UPDATE Since the initial publication of this article, Linode has been acquired and rebranded as Akamai Connected Cloud.
Intro
I’ve recently been looking into different databases, and I find it fun to see how easy it is to setup and configure something new. In this article, I walk through how to set up a Kubernetes cluster on Linode, then show how you can install a service mesh, and finally a clustered HarperDB instance leveraging mTLS. I finish by briefly discussing my impressions on the setup and configuration of HarperDB.
Before we start setting everything up, I would like to briefly describe what mutual-TLS (mTLS) is. Essentially it is using the same encryption and certificates that are issued to websites to encrypt traffic to the servers (ie. https). With mTLS though, traffic is encrypted in both directions. This is essential when both sides may initiate a connection, which in the case of a distributed database is definitely the case.
What did we test?
So I started reading through and playing with running HarperDB on Kubernetes. More specifically, I wanted to see how easy it would be to run a clustered database. To make my test applicable to potential edge-computing use cases, I wanted to be sure of secure communications between the nodes. I didn’t want any raw data having exposure risk, so had to be sure I could fold it into a service-mesh, in this case, linkered. (At this point, if you’re more interested in code than in the explanation, you can find it here. Clone the repository and follow along if you’d like).
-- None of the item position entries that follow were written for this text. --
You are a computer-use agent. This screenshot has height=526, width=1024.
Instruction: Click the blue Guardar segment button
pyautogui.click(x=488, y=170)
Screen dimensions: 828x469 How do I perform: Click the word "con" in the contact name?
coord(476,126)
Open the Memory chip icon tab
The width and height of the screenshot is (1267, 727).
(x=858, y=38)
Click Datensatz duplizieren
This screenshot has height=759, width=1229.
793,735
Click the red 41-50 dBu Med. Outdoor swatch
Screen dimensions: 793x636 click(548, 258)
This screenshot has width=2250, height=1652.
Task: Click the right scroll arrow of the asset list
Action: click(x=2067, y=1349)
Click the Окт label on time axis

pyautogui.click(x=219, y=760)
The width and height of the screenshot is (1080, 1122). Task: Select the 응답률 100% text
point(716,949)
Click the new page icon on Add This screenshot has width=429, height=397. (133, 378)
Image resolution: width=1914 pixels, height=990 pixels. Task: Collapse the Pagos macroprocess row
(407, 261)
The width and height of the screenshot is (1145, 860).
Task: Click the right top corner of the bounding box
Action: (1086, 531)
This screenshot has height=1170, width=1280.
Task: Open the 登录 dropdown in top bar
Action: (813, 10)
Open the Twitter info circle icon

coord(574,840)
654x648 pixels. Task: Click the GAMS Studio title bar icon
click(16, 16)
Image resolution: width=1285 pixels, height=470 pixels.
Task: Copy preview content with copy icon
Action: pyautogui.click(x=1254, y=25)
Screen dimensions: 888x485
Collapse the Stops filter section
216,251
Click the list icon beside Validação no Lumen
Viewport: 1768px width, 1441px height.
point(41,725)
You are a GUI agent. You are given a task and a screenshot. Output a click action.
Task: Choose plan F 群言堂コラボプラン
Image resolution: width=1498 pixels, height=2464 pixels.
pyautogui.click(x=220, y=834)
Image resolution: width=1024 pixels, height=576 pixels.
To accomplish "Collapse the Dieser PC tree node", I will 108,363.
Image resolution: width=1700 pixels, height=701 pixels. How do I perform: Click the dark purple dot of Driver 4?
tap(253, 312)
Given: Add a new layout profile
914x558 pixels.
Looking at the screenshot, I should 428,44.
I spun up a Kubernetes cluster on a Linode instance, and found it to be a quick and painless procedure. In particular the terraform provider was high quality and I had no issues with integration.
Running the test
The following section is a technical walk-through of creating multiple HarperDB instances in a Kubernetes cluster. If you follow the steps, you’ll end up with a HarperDB cluster running over a service-mesh. This section is a bit more technical, if you would like to directly view the code it’s available on GitHub. Otherwise, skip to the Outcomes and Impressions section for my thoughts on the process. After setting up an account at Linode, we can use the following terraform code to get us a basic cluster:
After a few minutes we have a fresh K8s cluster we can start playing with. First things first, let’s get a service-mesh installed on it.
We then need to set up a self-signed certificate authority which can be used by our service-mesh. This is a requirement for mutual-TLS, one of our core goals.
It’s a little opaque, but essentially we are setting up our own CA authority, then generating a number of client/server authentication derived certificates.
We can then pipe these certificates into a Linkerd Helm chart which will take care of configuring our Kubernetes cluster. We will simply leverage the public helm charts currently available to install Linkerd.
For more information on installing and configuring Linkerd, you can refer to their comprehensive documentation.
For the HarperDB installation I referenced this article for the initial Kubernetes resources. Some changes were required which I highlight below. I also wrapped the templates up into a helm-chart which you can find here.
We first need to convert the Deployment into a StatefulSet so that we can reference sibling instances in the same deployment.
We then need to set a number of environment variables to fully enable clustering,
Let’s dive a little into what each of these mean.
- CLUSTERING_ENABLED, this lets HarperDB know we would like to enable clustering on this node instance
- CLUSTERING_USER, this is the username that all instances should share in order to sync & propagate data. If there is a mismatch then the clustering will fail.
- CLUSTERING_PASSWORD, similar to the username, this must be shared between all nodes
- CLUSTERING_HUBSERVER_CLUSTER_NETWORK_ROUTES, is the most interesting of the lot. This defines the ‘neighbouring nodes’ for each node in the cluster. In other words, it builds the connections between the graphs and is the reason that we need stable names for each node.
You can have a read of the docs on clustering if you would like to know more.
Routing is the most interesting element of the database configuration, I briefly describe below how it works.
We have connected ‘harperdb-1’ and ‘harperdb-2’ both to ‘harperdb-0’, in this instance if harperdb-1 would like to sync with harperdb-2 it would need to be done via harperdb-0.
With the current configuration model, it is not easily possible to create an arbitrary routing configuration. I’ll discuss this in more detail in the Outcome & Impressions section.
Harperdb is now being routed via the service-mesh. All our inter-database traffic is now being protected by mTLS.
If you would like to connect into the database and play with it, have a look at this article on using harperdb with kubernetes.
Outcome & Impressions
Technically it was a breeze to set up and configure everything. Starting from spinning up the Kubernetes cluster through to installation and configuration of the HarperDB instances.
The database was running successfully over mTLS, so our technical goal was achieved and HarperDB could communicate transparently and securely.
As with any innovative tech product, there is always room for improvement. As a next step, it would be great for HarperDB to focus on building out more explicit Kubernetes support in the form of a helm chart. It would be preferable to have this be actively maintained so as to reduce the risk for prospective users evaluating adoption.
In this article we set up a clustered HarperDB instance with communication over mTLS. It was a pleasant experience with no large technical roadblocks. If you’re wanting to set up a secure clustered database, I would recommend taking HarperDB under consideration.